Jean McNeil is the author of ten books including four novels and a collection of short fiction. Her work has been short-listed for the Governor General’s Award for Fiction, the Journey Prize, and she has won the Prism International prize for short fiction and subsequently for narrative non-fiction. She is the co-director of the Masters in Prose Fiction at the University of East Anglia and lives in London, England.
I really enjoyed this book,as a Nova Scotian I can relate to Jean McNeil description of the landscape and characters. Like the landscape of Cape Breton her characters are sharp, colorful and honed by nature. "Life is a never ending loop"-- grief, loss and the bonds of loved ones are timeless themes of the book in a world where nothing is black and white. Beautiful language that left vivid images in my mind, this is a book I would reccomend to anyone who enjoys a non-sugary read.

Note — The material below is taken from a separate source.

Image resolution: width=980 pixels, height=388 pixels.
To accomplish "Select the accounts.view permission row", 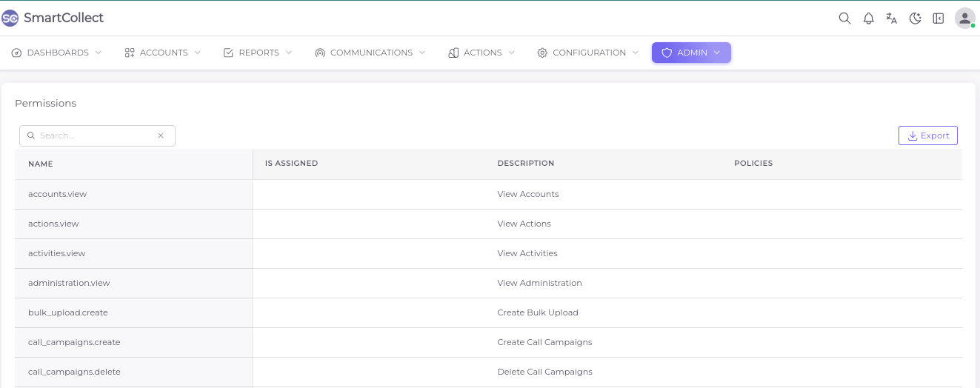I will tap(58, 194).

This book had been sitting on my shelf for years. I thought it was very well written and very poetically written. The whole book has a dream like quality and sometimes you have a hard time figuring out if what you're reading is actually happening or if its a thought in one of the character's heads. I wish the ending had been tied up a little 'nicer' but I guess the author wanted to leave us thinking messiness would continue. I liked the way the author brought real world events into the narrative. I thought her descriptions of Nova Scotia were good:
"The road to Clam Harbour is a ribbon of frost-shattered asphalt bleached by the sun to an attractive light denim. It cuts through a black corridor of spruce to open onto shimmering fingers of lake."
And: "It is early May and the last of the old ice is unlocking its fists. The thawing ground is strewn with survivors of the yearly permafrost: a Baxter's Chocolate Milk carton, its brown swish bled to yellow, a couple of pennies hollowing the ground in perfect circles, carpets of sodden pine needles, their stale menthol scent. It was hard to believe that one day soon this unlovely spring would become, almost overnight, a hesitant yearning toward summer."
Whew. Sort of a hard and unforgiving book. No easy solutions or feel-good moments. With a spare, thoughtful beauty, though, much like the eastern Canadian landscape in which it takes place.
I started to read McNeil’s book on return from Canada in 2018 but found the writing somewhat excessive. It’s ultimately about two affairs (mother and daughter) but I was more interested (and more convinced) by the descriptions of the country….until I reached one line which captured my irritation with the book:
“Below, the roar of the sea, the pale tourmaline of waves split open by rocks.” (309)
I’m always on the search for words to describe the ocean so I immediately looked up tourmaline. But it’s a complete con. Tourmaline comes in every possible colour including multi-coloured stones like watermelon. So what colour could the author possibly mean? Who knows. And I felt the same way about many of the internalised descriptions of the feelings of the characters.
However, I did love being back in the world of Bras d'or once again.
An engrossing novel about a woman, Eve, returning to her childhood home in Canada's remote and desolate Cape Breton and her eel-fishing father. A romance flares with a summer neighbor, whose experiences researching the Rwandan genocide take up large portions of the story. The past and the present collide for both of them. The ending feels rushed to me, particularly a death in the main character's family, but I like how McNeil delves into the unique forces that shape Eve's point of view.
Difficult read but well worth the effort. Set in Canada's harsh Maritimes, Cape Breton, and tells a parallel story of Eve, who comes back home to care for her ailing father and the tragic past life of her deceased mother. McNeil writes poetically about what the heart wants.